Melbourne scientists are using supercomputers to speed up the search for a key ingredient in the next generation of lithium-metal batteries, which could potentially increase storage capacity by 10-fold compared with current technology. The team led by RMIT University, in collaboration with CSIRO, say the work could benefit the development of batteries that allow electric vehicles to drive further and phones to last longer with a single charge.
The Senior lead researcher Professor Michelle Spencer from RMIT noted that the team used supercomputers to develop an ultra-fast way to screen hundreds of potential molecules that could make suitable electrolytes for lithium-metal batteries.
The work has the potential to benefit anyone wanting to use electronic devices, such as mobile phones and laptops, or electrified transportation like electric cars and future electric planes for commercial air travel, according to a Professor of Chemistry and the Deputy Director of the STEM Centre for Digital Innovation.
The work is only a small component of the large body of work being done in the rechargeable battery space, and electric flight for large-scale domestic and international travel is still a long way off, she added.
While there are ongoing and rapid advancements, this type of battery still faces several challenges related to the stability of the electrolyte. Developing electrolytes and the nature of their individual components is critical to the ultimate success of this exciting battery technology.
It was noted that organic-based electrolytes used in lithium-ion batteries are not compatible with batteries using lithium-metal as the anode, as they tend to decompose when exposed to the metal.
The research, which also involved RMIT PhD scholar Dale Osborne and CSIRO scientists Dr Michael Breedon and Dr Thomas Rüther, is published in the Journal of Materials Chemistry A.
The team can identify specific features or molecules that might perform better and recommend them to experimental groups to test in the lab.

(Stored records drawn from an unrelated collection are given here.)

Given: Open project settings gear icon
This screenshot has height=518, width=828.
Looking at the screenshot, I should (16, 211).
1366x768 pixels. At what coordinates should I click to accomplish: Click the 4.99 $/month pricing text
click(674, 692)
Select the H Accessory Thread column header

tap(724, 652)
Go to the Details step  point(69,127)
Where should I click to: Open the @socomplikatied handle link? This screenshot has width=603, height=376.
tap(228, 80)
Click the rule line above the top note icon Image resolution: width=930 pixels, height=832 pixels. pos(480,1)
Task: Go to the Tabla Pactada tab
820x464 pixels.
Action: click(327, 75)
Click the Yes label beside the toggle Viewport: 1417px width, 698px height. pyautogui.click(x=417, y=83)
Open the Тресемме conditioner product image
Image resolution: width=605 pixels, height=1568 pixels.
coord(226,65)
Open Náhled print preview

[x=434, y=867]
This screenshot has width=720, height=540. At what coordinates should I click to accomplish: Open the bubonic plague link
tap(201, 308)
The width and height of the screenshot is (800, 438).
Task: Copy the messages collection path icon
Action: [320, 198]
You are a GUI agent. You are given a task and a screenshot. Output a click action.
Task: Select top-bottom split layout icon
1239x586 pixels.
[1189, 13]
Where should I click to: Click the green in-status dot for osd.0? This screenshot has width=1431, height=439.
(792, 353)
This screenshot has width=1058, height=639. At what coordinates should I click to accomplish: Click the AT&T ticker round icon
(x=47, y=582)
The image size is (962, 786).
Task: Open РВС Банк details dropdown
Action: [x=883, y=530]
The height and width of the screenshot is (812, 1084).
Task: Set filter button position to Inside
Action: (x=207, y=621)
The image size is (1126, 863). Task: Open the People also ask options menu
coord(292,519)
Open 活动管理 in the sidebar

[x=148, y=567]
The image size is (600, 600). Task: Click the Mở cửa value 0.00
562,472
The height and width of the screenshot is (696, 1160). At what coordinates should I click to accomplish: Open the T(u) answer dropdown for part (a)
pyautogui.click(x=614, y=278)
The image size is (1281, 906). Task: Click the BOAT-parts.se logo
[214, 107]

And they are able to calculate how modifying the chemical structure of the electrolyte molecules in a battery can ultimately increase the effective capacity of lithium-based batteries.
Key information can be provided to enable the reduction of research time and costs, beneficial for progressing battery technologies in shorter timeframes.
The computational approach that has been developed dramatically speeds up the screening process, which would traditionally be prohibitively expensive and time consuming if each candidate molecule were to be experimentally synthesised and tested in the lab.
Looking ahead
The team is investigating further modifications of the electrolyte molecules that might widen their electrochemical stability, pushing the boundaries of battery storage capacity. They are also looking into modifications to lithium-air battery chemistry, which are still in the developmental phase, but could be even lighter and suitable for cutting-edge applications such as electric flight.
The researchers use supercomputing facilities at the National Computational Infrastructure (NCI) Facility in Canberra and the Pawsey Supercomputing Centre in Western Australia.
RMIT’s RACE Hub is also being used to analyse the data and produce high-resolution animations that aid in the interpretation of the data and communicate research findings.
RMIT is collaborating with two tech giants to be the first Australian university to implement a dedicated commercial cloud supercomputing facility. Known as RACE Hub, it is enabling true scalable and elastic high-powered computing to support digital innovation.